**Extracted text:**
# Fred Dibnah



## Rigsby (Jan 3, 2012)

OK OK I know this is going to sound kinda sad BUT!

I like to watch good old Fred doing is work. and his tour round Britain, and I was just wondering does anyone know what type of pocket watch he had on tv?


----------



## MerlinShepherd (Sep 18, 2011)

HOW?


----------



## Rigsby (Jan 3, 2012)

MerlinShepherd said:


> HOW?


How what??


----------



## Mutley (Apr 17, 2007)

MerlinShepherd said:


> HOW?


Wasn't that Fred Dinenage


----------



## MerlinShepherd (Sep 18, 2011)

Yes Mutley it was. It a kind of stupid "pun" that us middle aged gits can almost get away with...


----------



## Rigsby (Jan 3, 2012)

MerlinShepherd said:


> Yes Mutley it was. It a kind of stupid pun that us middle aged gits can almost get away with...


YOU saying I'm old!!!








artytime:









I know I am, but they still show his stuff today.


----------



## Rigsby (Jan 3, 2012)

Lets see the young try this today ldman:


----------



## MerlinShepherd (Sep 18, 2011)

No Rigsby, I was saying that I was old...making the confusion between Fred Dibnah and Fred Dinenage....


----------



## MerlinShepherd (Sep 18, 2011)

Rigsby said:


> Lets see the young try this today ldman:


F**king brilliant!


----------



## Rigsby (Jan 3, 2012)

MerlinShepherd said:


> No Rigsby, I was saying that I was old...making the confusion between Fred Dibnah and Fred Dinenage....


LOL, so do you know what type of make his pocket watch was?


----------



## Rigsby (Jan 3, 2012)

You know I admire this guy, he never asked for anything and worked his ass off. Just Google the guy or watch some of his early days and see how hard he worked! Just ASK some of the young today to climb a ladder and they will complain, this guy was something different!


----------



## Rigsby (Jan 3, 2012)

So can I take it we don't know what make his watch was then :dntknw:


----------



## MerlinShepherd (Sep 18, 2011)

**Brief A:**
In the Fred Dibnah forum thread, which two people did MerlinShepherd say he had confused?
**Brief B:**
Retype the part of the Fred Dibnah forum thread between "LOL, so do you" and "was something different!", inclusive.

**Listing:**

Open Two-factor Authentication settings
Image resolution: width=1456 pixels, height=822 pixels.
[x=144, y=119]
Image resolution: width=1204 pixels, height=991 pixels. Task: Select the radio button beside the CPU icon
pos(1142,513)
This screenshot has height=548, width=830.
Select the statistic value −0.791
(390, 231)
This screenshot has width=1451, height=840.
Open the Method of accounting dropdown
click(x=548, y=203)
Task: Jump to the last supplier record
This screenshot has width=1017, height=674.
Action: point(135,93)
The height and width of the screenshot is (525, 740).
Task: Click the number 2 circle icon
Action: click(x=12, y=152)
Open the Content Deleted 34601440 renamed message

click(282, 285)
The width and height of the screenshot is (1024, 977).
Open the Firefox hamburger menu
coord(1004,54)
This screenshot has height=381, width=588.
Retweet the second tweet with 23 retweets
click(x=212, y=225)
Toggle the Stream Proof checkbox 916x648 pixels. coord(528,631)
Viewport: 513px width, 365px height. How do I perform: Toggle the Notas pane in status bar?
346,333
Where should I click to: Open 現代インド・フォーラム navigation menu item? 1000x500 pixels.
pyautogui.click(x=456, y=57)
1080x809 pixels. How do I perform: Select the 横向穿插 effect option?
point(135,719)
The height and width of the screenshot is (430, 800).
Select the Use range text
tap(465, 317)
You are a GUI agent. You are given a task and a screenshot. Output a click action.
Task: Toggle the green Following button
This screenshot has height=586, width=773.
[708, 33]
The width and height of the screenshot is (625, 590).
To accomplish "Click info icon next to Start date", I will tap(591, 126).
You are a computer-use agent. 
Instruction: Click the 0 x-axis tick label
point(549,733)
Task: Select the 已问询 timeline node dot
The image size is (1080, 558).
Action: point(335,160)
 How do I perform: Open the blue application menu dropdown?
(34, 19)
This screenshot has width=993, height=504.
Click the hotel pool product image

**Final result A:**
Fred Dibnah and Fred Dinenage.

**Final result B:**
LOL, so do you know what type of make his pocket watch was?


----------



## Rigsby (Jan 3, 2012)

You know I admire this guy, he never asked for anything and worked his ass off. Just Google the guy or watch some of his early days and see how hard he worked! Just ASK some of the young today to climb a ladder and they will complain, this guy was something different!